What is asked: Count the lines in the items below that contain the string "accomplish", treating uppercase and lowercase as different. Give only the number.

━━━ Given data

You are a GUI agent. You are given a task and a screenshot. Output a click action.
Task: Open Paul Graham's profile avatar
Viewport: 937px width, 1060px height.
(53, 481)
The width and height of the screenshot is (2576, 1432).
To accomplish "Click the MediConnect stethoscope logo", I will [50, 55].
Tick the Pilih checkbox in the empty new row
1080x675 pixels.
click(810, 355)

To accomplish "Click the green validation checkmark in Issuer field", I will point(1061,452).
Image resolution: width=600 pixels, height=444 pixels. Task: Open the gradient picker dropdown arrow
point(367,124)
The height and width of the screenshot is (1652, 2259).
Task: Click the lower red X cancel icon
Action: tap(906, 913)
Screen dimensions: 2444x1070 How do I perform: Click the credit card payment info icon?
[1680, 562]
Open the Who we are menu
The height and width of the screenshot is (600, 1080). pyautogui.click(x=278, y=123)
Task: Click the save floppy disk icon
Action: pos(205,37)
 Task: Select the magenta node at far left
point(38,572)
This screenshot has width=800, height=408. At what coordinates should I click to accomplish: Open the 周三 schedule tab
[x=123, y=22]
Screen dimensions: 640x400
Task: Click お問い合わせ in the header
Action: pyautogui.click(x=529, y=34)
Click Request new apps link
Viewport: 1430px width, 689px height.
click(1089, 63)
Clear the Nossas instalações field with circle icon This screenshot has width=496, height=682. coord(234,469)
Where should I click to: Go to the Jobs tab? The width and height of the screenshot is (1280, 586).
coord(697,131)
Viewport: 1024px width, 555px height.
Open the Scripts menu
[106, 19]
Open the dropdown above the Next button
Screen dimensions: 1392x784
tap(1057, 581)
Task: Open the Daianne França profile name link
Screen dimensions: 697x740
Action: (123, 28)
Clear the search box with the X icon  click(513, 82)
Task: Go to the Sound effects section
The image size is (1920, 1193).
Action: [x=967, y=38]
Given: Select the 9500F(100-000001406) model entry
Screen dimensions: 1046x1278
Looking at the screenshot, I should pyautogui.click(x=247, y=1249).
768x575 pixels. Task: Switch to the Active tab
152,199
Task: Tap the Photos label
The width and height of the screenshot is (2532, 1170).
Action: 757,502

━━━━━━

Final result: 3